Note : we could have taken the other attributes "Age class by step of 5 years" but there are missing value for this database and there would have been too much value to make the plot illisible, moreover the class showing the young, old worker and the rest is a very good way to analyse age classes.

In [None]:
question3AgeNation = pd.read_csv( "data/question3/chomage_age_nationalite.csv", \
                            encoding = "UTF-16", \
                            skiprows = 4, \
                            engine='python', \
                            skipfooter = 1, \
                            index_col = [0, 1, 3], \
                            header = None, \
                            names = ["canton", "nationalite", "taux", "age"]
                          )[["taux"]]


#change the taux column to float (without the ' in the column)
question3AgeNation['taux'] = question3AgeNation['taux'].map(lambda x : 0 if x == "..." else x).astype(float)



We now plot the the unemployment rate by canton and age class.

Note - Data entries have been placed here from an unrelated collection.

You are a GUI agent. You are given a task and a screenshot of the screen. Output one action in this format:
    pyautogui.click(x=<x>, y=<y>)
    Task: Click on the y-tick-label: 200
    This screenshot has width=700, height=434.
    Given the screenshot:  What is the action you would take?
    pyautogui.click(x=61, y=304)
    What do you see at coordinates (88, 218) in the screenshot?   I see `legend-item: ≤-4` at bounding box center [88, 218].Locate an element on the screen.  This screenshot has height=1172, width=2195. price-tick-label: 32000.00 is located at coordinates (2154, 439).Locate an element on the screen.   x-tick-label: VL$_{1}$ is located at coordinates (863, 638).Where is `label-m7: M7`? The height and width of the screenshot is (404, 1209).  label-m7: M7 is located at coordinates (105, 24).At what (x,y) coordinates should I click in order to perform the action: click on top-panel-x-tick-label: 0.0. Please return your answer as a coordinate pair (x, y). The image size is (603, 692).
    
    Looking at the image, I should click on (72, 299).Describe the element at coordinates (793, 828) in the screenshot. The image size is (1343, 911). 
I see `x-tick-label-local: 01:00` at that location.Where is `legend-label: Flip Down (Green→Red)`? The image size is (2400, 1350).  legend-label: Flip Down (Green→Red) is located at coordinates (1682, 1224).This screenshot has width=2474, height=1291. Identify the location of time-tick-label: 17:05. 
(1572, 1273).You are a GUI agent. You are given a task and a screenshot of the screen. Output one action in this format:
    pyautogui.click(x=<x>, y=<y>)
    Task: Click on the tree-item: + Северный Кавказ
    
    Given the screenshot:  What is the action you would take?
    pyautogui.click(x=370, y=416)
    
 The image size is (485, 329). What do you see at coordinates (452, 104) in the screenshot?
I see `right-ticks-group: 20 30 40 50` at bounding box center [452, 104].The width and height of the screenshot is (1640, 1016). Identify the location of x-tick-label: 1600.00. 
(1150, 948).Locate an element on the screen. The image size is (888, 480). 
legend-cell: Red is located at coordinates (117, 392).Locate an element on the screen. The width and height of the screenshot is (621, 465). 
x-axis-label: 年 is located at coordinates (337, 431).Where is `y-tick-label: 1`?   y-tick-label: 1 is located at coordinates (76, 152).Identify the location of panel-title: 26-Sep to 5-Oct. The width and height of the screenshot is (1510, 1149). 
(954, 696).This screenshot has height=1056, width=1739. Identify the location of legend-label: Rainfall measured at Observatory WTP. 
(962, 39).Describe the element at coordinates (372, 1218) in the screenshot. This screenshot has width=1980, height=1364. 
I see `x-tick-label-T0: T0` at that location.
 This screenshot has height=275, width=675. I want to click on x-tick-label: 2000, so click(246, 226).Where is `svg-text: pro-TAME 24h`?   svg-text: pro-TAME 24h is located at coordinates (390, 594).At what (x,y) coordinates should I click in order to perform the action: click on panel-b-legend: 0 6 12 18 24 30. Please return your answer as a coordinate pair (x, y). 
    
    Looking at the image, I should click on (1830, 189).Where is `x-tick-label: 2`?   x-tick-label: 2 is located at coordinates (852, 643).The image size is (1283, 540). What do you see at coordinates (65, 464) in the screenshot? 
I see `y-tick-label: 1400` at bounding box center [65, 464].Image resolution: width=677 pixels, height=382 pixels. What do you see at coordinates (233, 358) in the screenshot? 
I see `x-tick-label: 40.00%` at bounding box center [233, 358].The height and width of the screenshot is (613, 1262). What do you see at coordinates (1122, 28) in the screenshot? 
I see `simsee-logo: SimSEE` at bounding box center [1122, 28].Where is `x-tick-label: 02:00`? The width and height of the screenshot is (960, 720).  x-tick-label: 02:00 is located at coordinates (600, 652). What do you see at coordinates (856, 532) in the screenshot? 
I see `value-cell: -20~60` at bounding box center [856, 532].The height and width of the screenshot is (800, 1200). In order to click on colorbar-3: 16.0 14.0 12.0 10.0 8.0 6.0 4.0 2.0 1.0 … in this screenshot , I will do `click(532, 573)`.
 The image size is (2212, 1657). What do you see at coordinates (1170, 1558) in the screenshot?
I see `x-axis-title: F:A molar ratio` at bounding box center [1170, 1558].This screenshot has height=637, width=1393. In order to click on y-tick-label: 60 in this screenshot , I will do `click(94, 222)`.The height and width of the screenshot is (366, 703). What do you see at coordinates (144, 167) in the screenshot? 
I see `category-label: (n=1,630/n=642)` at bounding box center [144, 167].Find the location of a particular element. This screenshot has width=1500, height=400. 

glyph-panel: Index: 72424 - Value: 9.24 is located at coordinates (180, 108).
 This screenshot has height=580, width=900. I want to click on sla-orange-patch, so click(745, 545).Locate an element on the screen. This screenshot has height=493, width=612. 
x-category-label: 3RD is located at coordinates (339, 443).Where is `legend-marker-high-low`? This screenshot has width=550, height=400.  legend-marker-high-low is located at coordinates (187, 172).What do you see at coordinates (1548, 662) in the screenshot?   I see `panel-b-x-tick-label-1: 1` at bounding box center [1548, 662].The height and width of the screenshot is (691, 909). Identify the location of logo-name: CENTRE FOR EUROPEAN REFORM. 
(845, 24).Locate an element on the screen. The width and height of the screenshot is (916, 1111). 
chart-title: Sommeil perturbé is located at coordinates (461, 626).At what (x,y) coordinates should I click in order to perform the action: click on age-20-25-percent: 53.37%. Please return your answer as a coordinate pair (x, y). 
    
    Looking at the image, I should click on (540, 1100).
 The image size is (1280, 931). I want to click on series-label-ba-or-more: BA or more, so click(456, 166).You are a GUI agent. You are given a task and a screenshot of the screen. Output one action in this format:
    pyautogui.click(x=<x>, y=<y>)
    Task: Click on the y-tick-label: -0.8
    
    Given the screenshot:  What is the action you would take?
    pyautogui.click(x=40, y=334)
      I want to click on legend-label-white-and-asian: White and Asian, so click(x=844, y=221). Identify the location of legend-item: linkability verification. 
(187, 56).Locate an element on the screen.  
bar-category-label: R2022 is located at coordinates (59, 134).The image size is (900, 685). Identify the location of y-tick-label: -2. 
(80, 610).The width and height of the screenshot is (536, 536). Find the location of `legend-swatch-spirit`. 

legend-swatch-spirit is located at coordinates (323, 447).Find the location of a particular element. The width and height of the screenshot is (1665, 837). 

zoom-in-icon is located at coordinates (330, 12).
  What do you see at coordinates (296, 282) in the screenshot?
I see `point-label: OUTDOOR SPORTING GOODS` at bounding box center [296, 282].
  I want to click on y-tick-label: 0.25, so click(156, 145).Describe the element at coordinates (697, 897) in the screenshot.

We choose to plot it in a vertical way so that we have more place and we groupe the bar by canton so that we can examine easilly the difference by age class.

In [None]:
# give a number to the figure ( it is just for a good code practice)
plt.figure(101)
question3AgeNation.unstack().plot(kind='barh', figsize=[15, 40]).figure

### (4)

(4) *BONUS*: using the map you have just built, and the geographical information contained in it, could you give a *rough estimate* of the difference in unemployment rates between the areas divided by the [Röstigraben](https://en.wikipedia.org/wiki/R%C3%B6stigraben)?

Using the data used to create the first map (cantonUnemployment) we will calculate an approximation of the mean of the 2 geographical zone after having splitten the canton into the 2 categories as such :

-french : Jura , Neuchâtel , Genève, Vaud, Fribourg (because it is mostly french and it will compensate for Bern).

-None : Ticino (because it is italian) , Valais (because it is split in half as deutsch/french and we can not choose one part it should go to), Grisons (because it is too much split between bilingual, italian and romansch to be considered only deutsch)

-deutsch : the rest (included Bern because it is mostly deutsch and it will compensate for Fribourg)

In [None]:
#list of considered french caton
french = ['Jura', 'Neuchâtel', 'Genève', 'Vaud', 'Fribourg']
#list of canton considered neither french nor deutsch
none = ['Tessin', 'Valais' ,'Grisons' ]

#make a copy so that the original dataframe will not change
frenchUnemployment = cantonUnemployment.copy()

#The 2 next line will create a filter that will give only the french canton
#this line change the non french canton name to Nan
frenchUnemployment['Canton'] = frenchUnemployment['Canton'].map(lambda x : x if x in french else np.nan)
#delete the line with Nan (not french canton) and take out the unemployment column
frenchUnemployment=frenchUnemployment.dropna()['Unemployment']
#create the mean of the unemployment rates for the french canton
frenchMean = frenchUnemployment.sum() / frenchUnemployment.size


#make a copy so that the original dataframe will not change
deutschEmployment = cantonUnemployment.copy()

#The 2 next line will create a filter that will give only the deutsch canton
#this line change the non deutsch canton name to Nan
deutschEmployment['Canton'] = deutschEmployment['Canton'].map(lambda x : np.nan if x in french or x in none else x)
#delete the line with Nan (not deutsch canton) and take out the unemployment column
deutschEmployment=deutschEmployment.dropna()['Unemployment']
#create the mean of the unemployment rates for the fredeutschnch canton
deutschMean = deutschEmployment.sum() / deutschEmployment.size

frenchMean - deutschMean 

So we have approximate the difference between french and deutsch unemployment to be 2.24% less for the deutsch part.